Give the line containing "Where should I click to: Minimize" again, exactly, along with all later lines of the entries, through the last one.

=== Exercise data ===

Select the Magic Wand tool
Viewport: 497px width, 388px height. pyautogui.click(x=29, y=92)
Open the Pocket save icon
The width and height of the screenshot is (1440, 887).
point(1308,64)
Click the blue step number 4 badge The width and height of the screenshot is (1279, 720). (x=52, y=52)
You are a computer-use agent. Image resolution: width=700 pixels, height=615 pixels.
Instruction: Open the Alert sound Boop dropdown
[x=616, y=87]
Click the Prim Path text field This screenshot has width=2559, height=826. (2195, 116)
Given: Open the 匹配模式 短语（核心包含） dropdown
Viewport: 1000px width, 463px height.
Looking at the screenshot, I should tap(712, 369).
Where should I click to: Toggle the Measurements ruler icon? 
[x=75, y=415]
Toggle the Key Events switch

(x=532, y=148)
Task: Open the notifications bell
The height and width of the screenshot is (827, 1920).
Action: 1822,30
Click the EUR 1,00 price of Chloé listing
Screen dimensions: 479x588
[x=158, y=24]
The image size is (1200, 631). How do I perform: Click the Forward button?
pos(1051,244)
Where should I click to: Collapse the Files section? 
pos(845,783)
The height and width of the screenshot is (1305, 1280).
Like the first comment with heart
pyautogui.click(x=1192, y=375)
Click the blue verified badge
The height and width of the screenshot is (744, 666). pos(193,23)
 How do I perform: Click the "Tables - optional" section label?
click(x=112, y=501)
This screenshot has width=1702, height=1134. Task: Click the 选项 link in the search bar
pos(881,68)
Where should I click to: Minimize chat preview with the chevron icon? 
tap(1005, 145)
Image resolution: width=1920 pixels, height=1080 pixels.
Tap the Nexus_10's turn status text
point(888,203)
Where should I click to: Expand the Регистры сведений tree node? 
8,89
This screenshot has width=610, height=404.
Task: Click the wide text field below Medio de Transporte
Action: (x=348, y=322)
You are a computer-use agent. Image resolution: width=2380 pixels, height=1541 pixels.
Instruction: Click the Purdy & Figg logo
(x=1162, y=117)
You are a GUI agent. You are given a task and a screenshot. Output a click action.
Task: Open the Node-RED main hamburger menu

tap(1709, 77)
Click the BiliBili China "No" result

===

§ **Exercise result**
Where should I click to: Minimize chat preview with the chevron icon? 
tap(1005, 145)
Image resolution: width=1920 pixels, height=1080 pixels.
Tap the Nexus_10's turn status text
point(888,203)
Where should I click to: Expand the Регистры сведений tree node? 
8,89
This screenshot has width=610, height=404.
Task: Click the wide text field below Medio de Transporte
Action: (x=348, y=322)
You are a computer-use agent. Image resolution: width=2380 pixels, height=1541 pixels.
Instruction: Click the Purdy & Figg logo
(x=1162, y=117)
You are a GUI agent. You are given a task and a screenshot. Output a click action.
Task: Open the Node-RED main hamburger menu

tap(1709, 77)
Click the BiliBili China "No" result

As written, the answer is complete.